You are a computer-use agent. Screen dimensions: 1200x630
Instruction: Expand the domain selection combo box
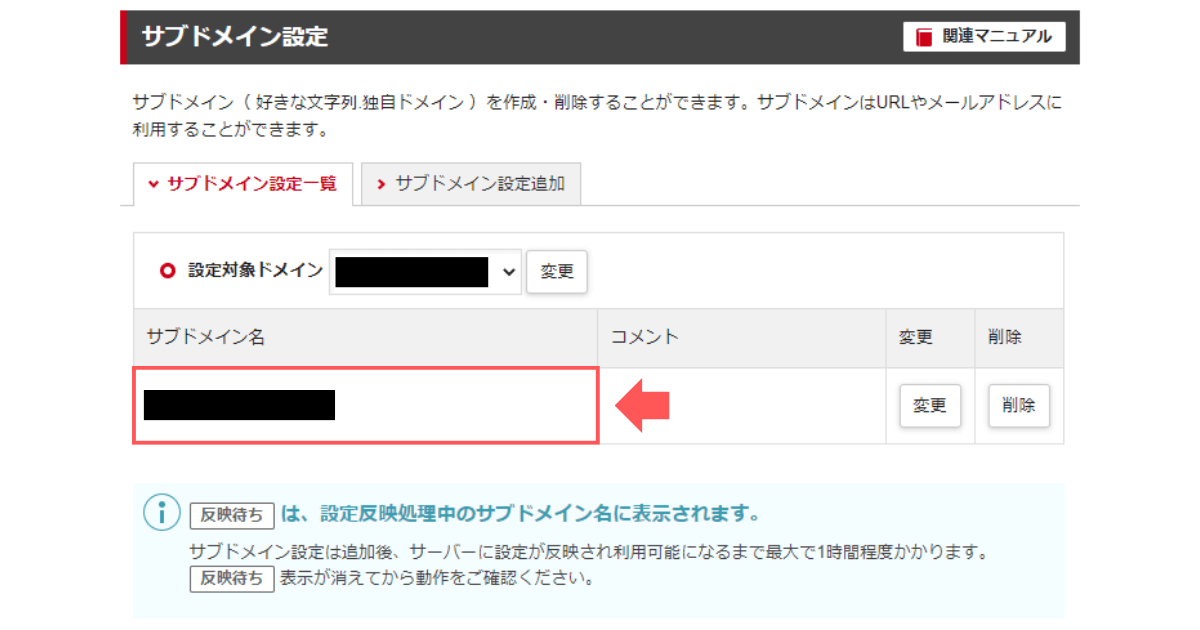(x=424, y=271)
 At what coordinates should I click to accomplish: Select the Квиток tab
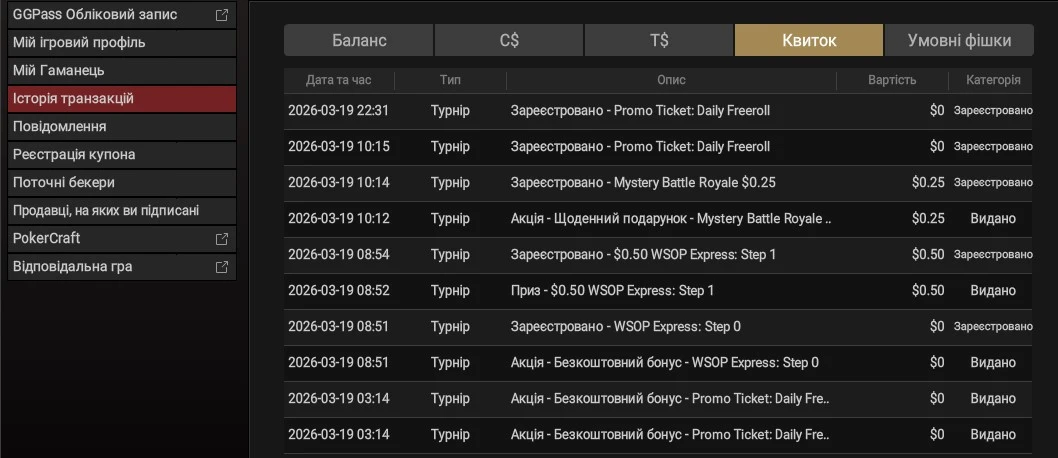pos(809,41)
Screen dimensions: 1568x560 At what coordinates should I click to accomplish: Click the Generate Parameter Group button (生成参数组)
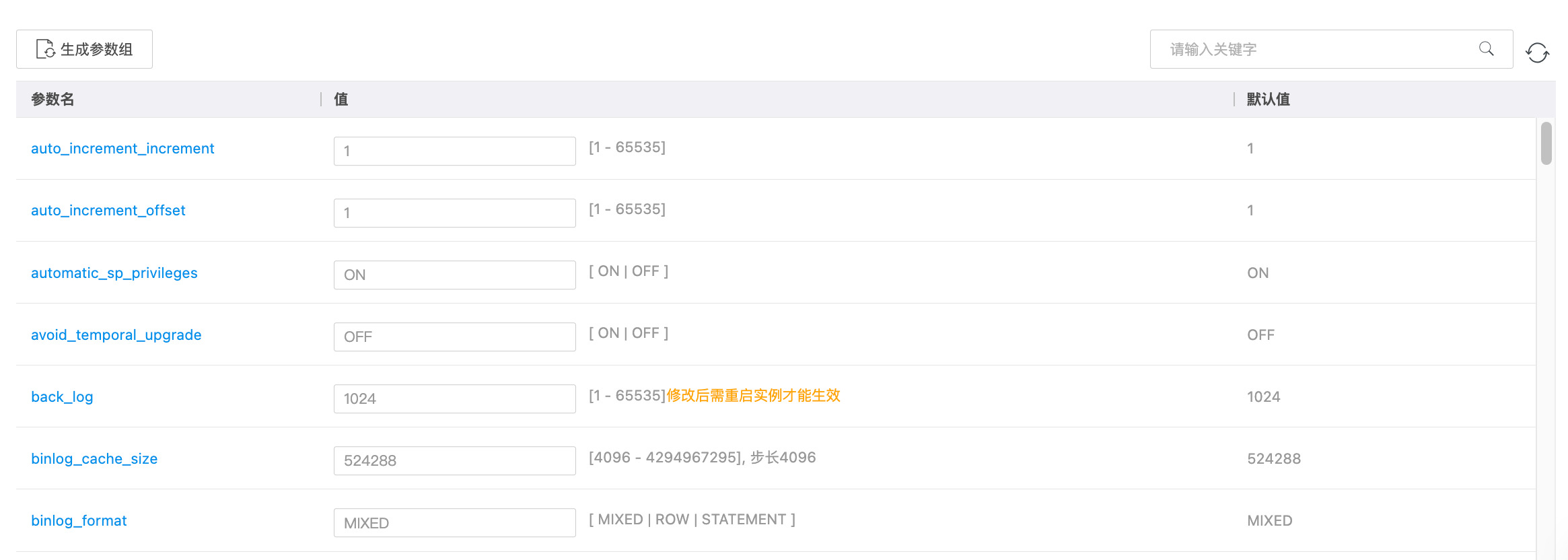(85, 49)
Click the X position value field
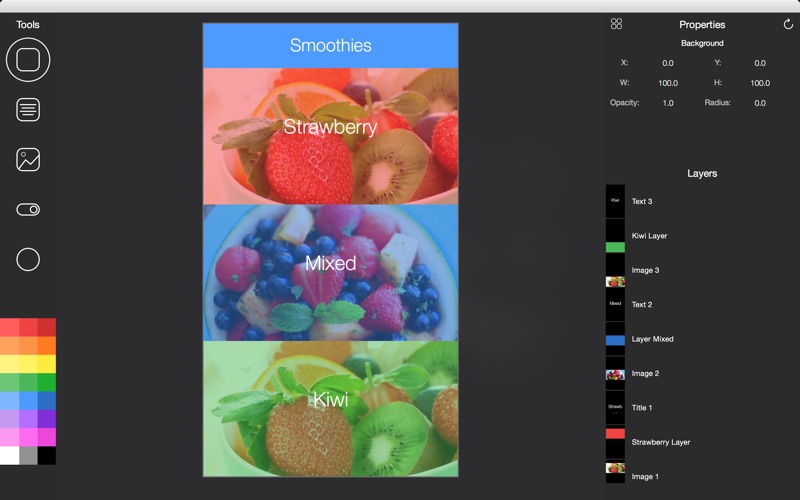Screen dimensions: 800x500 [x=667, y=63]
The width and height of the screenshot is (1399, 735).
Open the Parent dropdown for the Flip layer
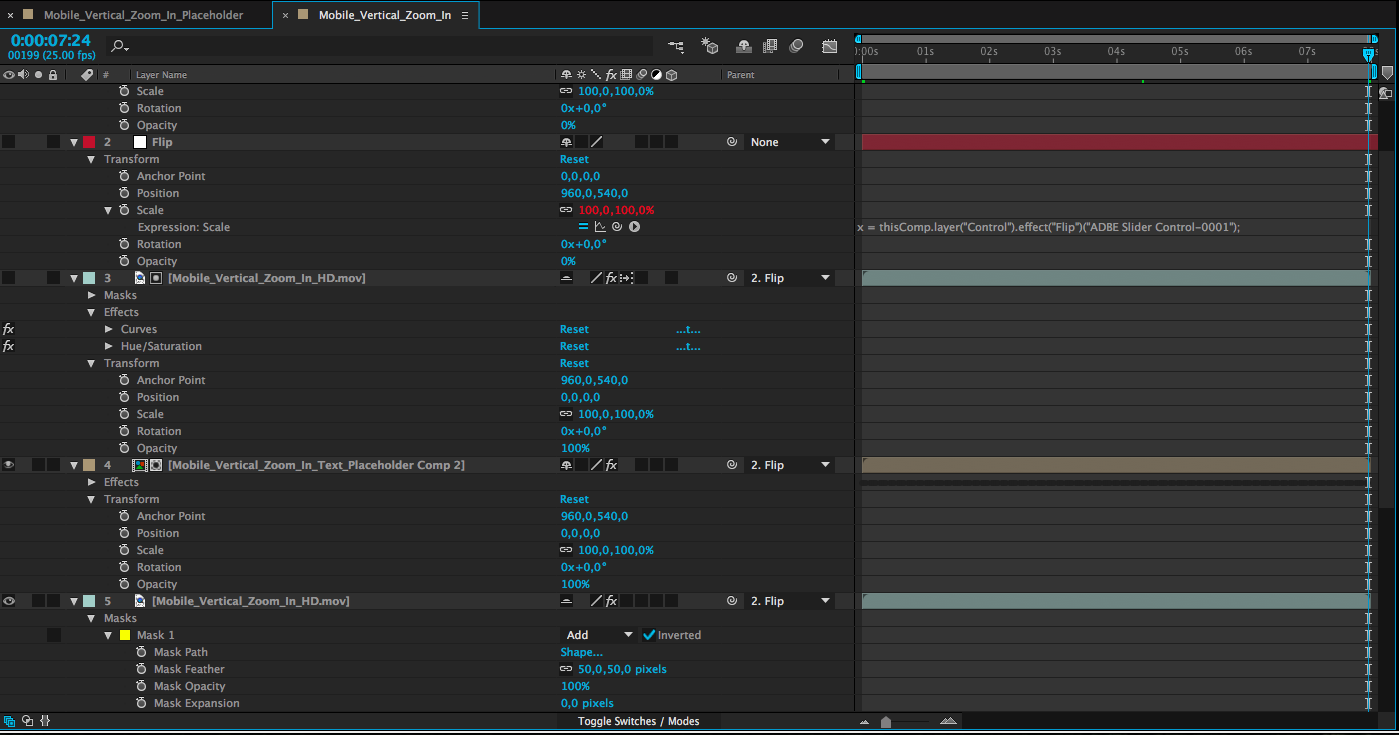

-------------------------

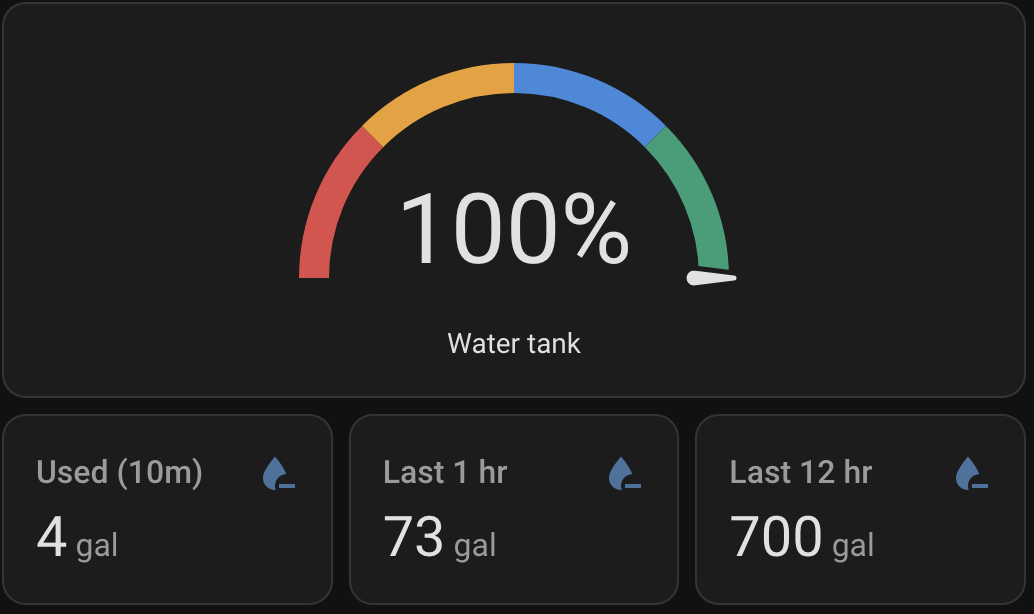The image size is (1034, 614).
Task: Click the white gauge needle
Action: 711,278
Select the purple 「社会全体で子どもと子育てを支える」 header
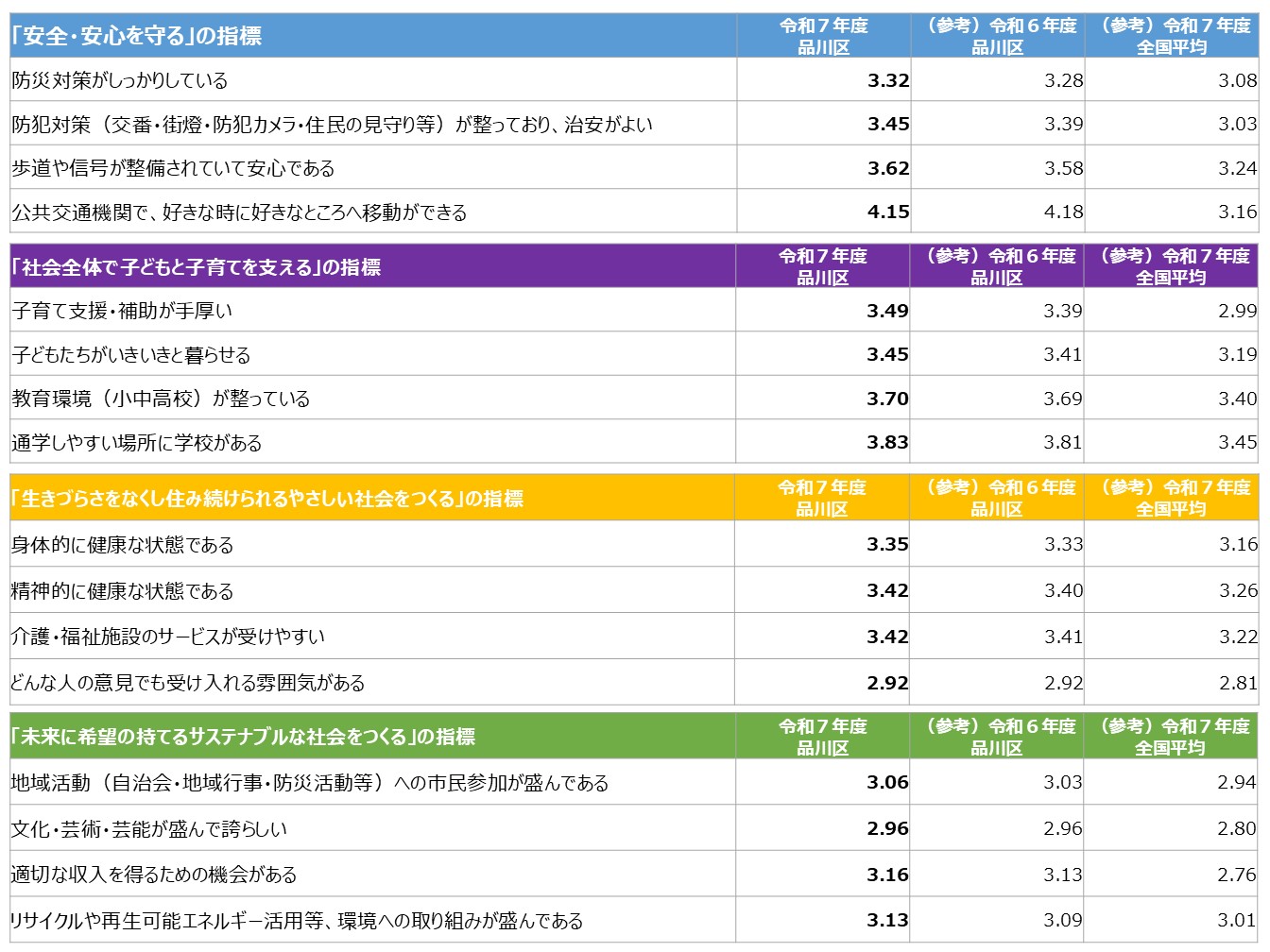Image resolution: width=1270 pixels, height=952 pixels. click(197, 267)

-------------------------

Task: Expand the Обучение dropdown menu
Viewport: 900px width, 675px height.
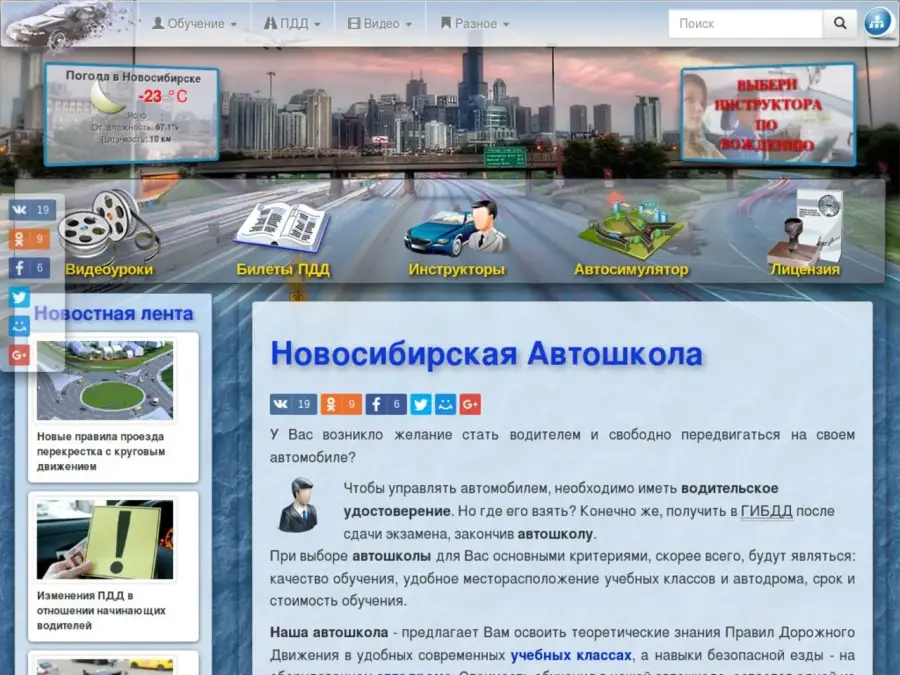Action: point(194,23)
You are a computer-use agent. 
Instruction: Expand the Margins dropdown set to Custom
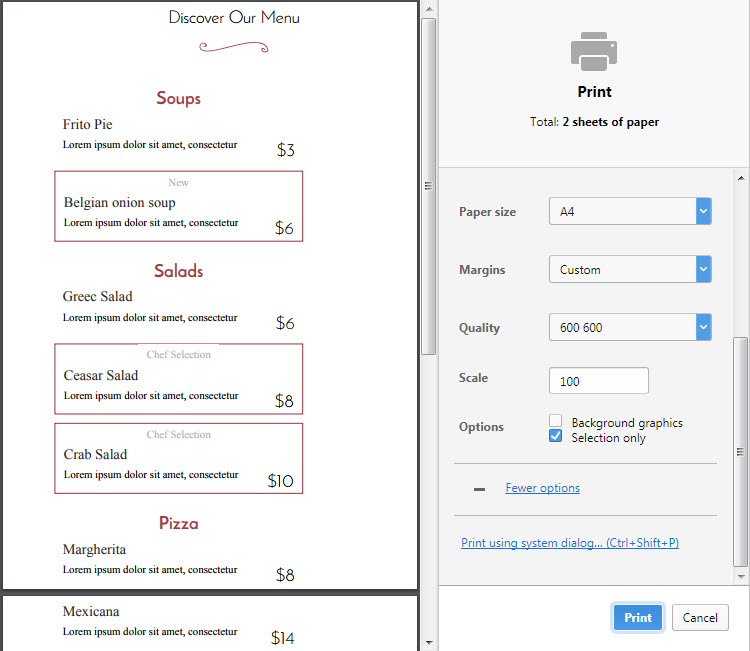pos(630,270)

-------------------------

[Task details] With the pictures omitted, copy exactly the lines of the listing above starting at the line containing "At what coordinates should I click to accomplish: Select" and ending at the line containing "Open the Parent dropdown for the Flip layer", both included.

[Solution]
 At what coordinates should I click to accomplish: Select the Квиток tab
pos(809,41)
Screen dimensions: 1568x560 At what coordinates should I click to accomplish: Click the Generate Parameter Group button (生成参数组)
(85, 49)
Click the X position value field
Screen dimensions: 800x500 [x=667, y=63]
The width and height of the screenshot is (1399, 735).
Open the Parent dropdown for the Flip layer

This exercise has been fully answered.